# Algae Growth



## JmanoftheSouth (May 14, 2004)

I have a 65 gallon somewhat heavily planted tank with 4" ecocomplete substrate, 4 36" t5 ho wavepoint flourescents (54 watts each I think)10 hours a day, Eheim filter and Pressurized Co2 setup.

My parameters are:
ph-7.0
ammonia-0
Nitrate-0
nitrite-0
Gh-7
kh-7
Co2- I believe translates to about 17-20

Anyway I have had increased algae growth the last couple of weeks (thread, beard and green slime). My question is is the algae due to not fertilizing? Should I start dosing ferts and if so how do you know what to dose?

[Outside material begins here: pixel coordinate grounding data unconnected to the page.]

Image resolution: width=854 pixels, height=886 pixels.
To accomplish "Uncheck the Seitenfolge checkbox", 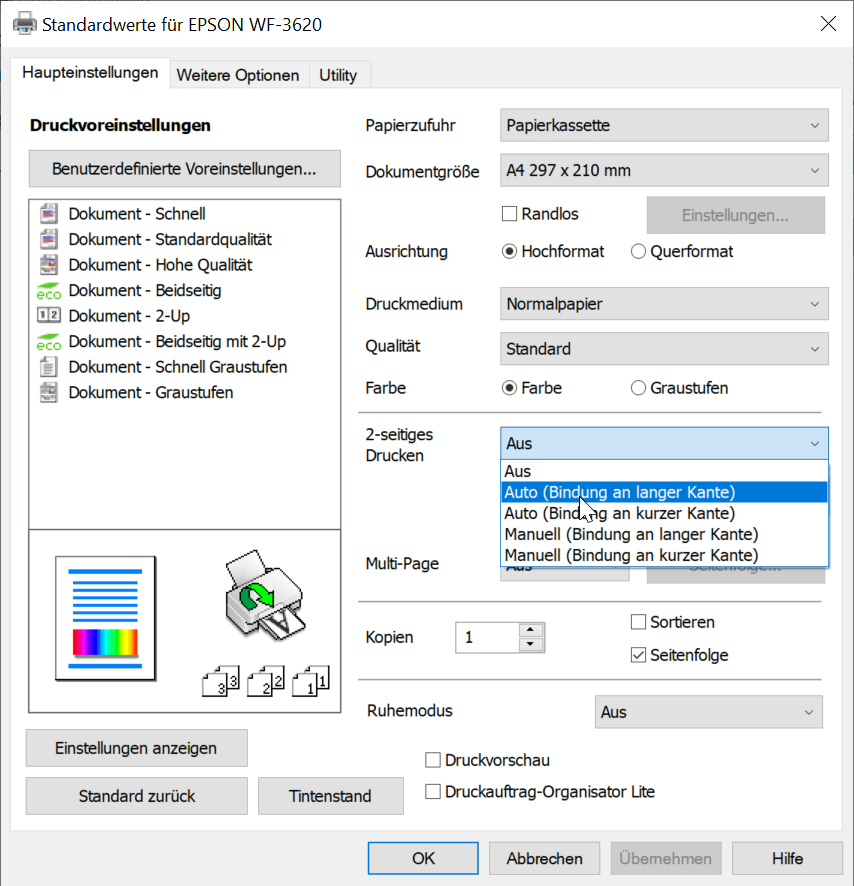I will point(639,656).
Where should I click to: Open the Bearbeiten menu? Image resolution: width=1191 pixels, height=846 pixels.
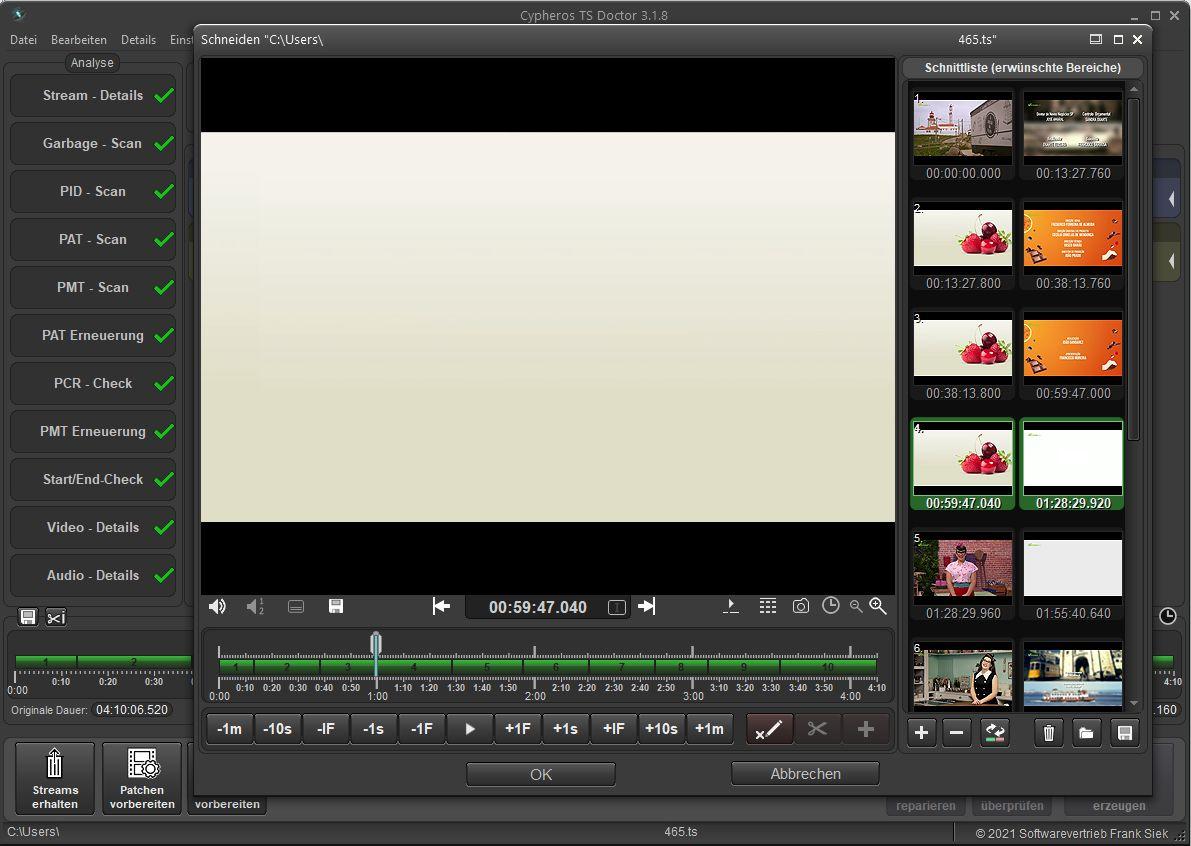click(x=79, y=40)
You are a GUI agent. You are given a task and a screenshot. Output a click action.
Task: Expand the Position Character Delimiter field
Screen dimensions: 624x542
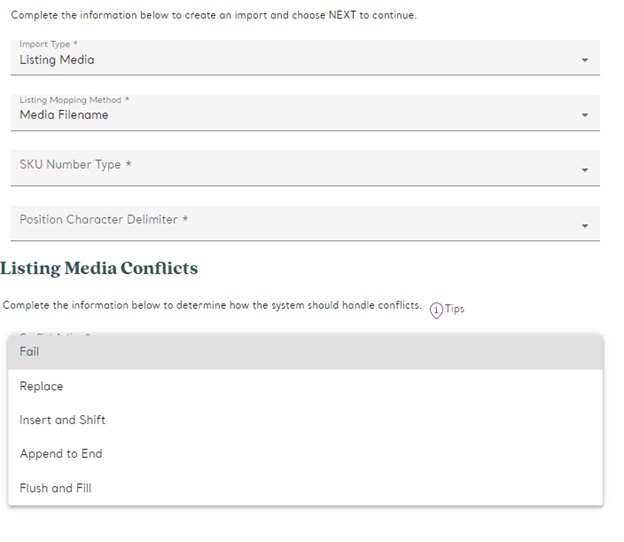[x=300, y=223]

P.s. the tank has been running for 3 months now. I had some thread algae problems before but I put in the co2 system and it cleared it up


----------



## superbite (Mar 9, 2009)

I think you have to much light, you might need to up the co2 content a bit to counteract it, or try a shorter photo cycle, around 8hrs should be more than enough with that kind of lighting going on


----------



## CLUSTER ONE (Aug 2, 2006)

Id probalby start by dropping the light by an hour or two per day. After that i'd try differnt co2 levels. Do you have a good co2 diffuser?


----------



## maknwar (Jul 16, 2007)

You only need half of that much light, and 0 nitrates is not good. Add some ferts(nitrates, potassium, phos), cut the light wattage and you will do better.


----------